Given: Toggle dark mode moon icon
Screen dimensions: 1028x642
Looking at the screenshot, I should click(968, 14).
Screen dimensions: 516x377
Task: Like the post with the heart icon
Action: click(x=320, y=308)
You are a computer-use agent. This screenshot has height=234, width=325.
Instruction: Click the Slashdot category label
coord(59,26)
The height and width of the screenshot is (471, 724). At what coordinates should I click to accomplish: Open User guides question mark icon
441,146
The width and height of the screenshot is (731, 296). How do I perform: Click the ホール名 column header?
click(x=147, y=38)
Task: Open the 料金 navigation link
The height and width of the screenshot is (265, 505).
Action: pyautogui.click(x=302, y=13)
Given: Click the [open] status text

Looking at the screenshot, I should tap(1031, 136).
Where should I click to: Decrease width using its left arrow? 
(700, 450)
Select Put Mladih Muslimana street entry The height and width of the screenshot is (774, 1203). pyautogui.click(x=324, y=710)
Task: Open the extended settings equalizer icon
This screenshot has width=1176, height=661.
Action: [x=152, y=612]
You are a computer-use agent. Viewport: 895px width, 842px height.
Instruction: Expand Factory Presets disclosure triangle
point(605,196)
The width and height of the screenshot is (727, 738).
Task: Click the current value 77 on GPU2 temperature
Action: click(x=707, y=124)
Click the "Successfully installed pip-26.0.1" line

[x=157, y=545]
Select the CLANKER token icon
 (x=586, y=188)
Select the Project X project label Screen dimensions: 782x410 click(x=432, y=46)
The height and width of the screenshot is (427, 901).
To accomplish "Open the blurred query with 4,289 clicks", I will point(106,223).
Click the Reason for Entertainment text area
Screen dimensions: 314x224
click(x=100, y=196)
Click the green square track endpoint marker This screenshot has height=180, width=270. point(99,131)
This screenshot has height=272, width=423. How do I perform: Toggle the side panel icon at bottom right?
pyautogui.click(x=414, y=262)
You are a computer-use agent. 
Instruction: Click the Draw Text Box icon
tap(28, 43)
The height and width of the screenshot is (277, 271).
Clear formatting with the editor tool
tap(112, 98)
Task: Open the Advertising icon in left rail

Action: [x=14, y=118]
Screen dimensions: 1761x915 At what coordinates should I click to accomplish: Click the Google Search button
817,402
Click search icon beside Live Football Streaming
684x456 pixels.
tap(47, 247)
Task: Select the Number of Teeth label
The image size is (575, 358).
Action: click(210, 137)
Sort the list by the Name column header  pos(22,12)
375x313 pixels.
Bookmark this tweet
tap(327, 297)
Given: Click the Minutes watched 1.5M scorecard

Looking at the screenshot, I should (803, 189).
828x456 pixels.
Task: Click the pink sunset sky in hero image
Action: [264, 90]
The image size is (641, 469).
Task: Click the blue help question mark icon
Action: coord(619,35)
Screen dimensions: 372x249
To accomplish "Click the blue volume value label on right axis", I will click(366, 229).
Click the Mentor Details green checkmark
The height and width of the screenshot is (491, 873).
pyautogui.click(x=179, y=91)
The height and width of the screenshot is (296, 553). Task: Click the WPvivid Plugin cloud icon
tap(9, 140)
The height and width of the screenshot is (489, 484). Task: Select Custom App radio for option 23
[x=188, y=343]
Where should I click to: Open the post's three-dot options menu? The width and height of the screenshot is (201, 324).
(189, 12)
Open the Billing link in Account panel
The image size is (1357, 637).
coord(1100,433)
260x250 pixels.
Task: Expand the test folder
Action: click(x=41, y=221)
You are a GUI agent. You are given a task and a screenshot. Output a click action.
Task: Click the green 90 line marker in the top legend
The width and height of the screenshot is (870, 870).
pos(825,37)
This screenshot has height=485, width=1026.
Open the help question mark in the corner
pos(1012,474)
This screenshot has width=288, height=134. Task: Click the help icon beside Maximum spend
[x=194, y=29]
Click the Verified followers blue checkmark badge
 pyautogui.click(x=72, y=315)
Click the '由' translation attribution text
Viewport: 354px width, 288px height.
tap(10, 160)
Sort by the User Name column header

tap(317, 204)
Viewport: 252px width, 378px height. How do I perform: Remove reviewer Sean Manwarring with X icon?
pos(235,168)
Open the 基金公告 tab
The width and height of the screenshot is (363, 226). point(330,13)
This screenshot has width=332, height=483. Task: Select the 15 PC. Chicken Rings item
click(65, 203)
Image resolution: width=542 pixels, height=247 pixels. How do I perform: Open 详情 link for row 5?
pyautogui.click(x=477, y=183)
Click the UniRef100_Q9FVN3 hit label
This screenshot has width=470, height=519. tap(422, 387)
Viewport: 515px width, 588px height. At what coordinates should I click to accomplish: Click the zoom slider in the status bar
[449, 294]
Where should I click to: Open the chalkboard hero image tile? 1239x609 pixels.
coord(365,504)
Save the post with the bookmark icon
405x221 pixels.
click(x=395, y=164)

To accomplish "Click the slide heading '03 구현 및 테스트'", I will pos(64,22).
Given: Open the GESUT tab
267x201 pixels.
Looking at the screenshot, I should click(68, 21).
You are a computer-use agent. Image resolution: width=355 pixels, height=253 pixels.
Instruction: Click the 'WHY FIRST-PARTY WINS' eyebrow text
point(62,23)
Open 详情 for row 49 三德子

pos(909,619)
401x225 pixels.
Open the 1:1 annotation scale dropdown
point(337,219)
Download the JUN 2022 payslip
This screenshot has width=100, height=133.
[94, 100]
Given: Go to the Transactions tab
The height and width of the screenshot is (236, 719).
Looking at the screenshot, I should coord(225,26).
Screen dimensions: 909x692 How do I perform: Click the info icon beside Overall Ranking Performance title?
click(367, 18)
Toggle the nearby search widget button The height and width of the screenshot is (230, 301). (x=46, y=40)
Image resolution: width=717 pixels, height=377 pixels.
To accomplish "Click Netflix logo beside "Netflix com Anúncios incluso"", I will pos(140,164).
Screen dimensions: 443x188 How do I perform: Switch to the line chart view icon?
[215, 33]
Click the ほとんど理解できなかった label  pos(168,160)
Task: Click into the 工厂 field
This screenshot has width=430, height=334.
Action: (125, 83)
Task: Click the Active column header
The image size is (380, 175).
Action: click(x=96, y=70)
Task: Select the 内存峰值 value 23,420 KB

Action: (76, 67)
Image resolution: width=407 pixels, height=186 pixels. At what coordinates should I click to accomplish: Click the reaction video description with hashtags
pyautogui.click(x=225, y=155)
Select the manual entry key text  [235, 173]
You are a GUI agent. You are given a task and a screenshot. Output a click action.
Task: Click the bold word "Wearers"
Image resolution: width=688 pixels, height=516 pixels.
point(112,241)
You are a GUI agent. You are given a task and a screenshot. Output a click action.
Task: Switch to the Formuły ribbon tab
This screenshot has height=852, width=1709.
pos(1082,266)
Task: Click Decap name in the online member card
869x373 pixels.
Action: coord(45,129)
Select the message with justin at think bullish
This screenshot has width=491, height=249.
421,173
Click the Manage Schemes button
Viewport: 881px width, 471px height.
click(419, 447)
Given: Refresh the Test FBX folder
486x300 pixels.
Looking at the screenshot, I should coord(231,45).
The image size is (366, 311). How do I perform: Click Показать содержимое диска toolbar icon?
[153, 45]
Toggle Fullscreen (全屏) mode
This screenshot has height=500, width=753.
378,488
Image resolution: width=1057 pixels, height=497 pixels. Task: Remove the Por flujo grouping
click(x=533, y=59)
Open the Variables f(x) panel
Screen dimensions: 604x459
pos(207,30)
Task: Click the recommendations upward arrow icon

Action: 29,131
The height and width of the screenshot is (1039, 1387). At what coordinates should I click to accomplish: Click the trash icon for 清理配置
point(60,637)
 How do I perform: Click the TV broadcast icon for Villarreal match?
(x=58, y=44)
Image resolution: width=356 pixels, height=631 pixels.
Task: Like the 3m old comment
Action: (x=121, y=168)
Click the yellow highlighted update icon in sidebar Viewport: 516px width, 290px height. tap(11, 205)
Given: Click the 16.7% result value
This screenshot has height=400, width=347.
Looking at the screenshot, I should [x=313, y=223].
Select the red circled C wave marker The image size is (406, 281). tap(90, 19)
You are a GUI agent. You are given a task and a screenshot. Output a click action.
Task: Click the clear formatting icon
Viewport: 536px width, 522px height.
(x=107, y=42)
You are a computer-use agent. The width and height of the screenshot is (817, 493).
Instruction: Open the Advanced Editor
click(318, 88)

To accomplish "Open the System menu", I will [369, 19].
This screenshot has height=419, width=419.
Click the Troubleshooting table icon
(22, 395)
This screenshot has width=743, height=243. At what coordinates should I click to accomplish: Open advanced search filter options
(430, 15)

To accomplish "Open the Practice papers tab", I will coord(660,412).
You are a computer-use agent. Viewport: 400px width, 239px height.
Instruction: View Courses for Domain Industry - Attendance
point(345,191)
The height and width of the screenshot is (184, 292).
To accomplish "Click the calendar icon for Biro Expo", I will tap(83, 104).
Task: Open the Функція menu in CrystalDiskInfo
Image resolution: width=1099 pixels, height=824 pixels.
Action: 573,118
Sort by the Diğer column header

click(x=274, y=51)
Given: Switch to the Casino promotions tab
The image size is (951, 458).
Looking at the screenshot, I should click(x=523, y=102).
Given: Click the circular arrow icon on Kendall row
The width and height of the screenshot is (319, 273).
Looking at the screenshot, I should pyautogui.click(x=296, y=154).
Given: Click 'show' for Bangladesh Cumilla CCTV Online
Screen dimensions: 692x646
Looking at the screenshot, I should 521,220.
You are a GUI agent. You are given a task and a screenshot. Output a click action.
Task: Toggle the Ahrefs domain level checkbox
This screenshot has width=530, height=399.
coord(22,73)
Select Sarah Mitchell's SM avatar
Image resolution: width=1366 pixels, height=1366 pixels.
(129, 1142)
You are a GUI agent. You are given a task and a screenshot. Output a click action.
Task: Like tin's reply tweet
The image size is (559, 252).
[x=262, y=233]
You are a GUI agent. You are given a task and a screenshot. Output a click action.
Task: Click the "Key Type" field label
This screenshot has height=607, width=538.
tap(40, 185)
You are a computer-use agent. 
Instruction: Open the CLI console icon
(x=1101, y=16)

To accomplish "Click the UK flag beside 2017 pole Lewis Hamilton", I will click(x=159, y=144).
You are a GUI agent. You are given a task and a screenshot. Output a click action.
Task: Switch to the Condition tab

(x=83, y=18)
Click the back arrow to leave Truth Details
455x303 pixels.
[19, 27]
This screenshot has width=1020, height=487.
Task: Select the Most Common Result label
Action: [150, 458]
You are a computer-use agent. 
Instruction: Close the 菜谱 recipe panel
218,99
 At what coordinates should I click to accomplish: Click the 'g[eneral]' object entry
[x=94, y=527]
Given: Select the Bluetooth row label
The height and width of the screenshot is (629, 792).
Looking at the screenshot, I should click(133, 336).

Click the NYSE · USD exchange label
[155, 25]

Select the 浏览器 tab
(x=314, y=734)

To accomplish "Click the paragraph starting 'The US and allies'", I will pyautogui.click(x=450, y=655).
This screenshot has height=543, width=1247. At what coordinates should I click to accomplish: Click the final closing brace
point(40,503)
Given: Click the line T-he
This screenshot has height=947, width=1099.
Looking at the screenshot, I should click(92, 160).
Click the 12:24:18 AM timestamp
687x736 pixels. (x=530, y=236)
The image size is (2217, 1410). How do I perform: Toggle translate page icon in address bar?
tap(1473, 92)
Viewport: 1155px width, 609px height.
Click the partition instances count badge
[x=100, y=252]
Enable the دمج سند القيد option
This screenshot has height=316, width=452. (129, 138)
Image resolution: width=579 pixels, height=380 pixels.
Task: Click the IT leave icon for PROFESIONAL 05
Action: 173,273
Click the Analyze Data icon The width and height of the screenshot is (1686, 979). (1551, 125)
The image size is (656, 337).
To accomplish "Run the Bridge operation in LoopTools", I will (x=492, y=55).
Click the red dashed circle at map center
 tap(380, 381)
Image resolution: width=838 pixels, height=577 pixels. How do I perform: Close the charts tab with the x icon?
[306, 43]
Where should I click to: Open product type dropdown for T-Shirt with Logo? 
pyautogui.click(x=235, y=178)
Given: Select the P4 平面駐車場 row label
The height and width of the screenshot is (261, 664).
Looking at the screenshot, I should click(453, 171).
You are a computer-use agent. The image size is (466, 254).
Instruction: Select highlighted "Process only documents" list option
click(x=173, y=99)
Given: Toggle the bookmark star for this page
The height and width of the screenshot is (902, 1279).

-.-.-

Retype only the stretch of lines above starting at the one with "This screenshot has width=743, height=243." and stopping at the one with "You are a computer-use agent. Viewport: 400px", exactly as written, with both kept.

This screenshot has width=743, height=243. At what coordinates should I click to accomplish: Open advanced search filter options
(430, 15)

To accomplish "Open the Practice papers tab", I will coord(660,412).
You are a computer-use agent. Viewport: 400px width, 239px height.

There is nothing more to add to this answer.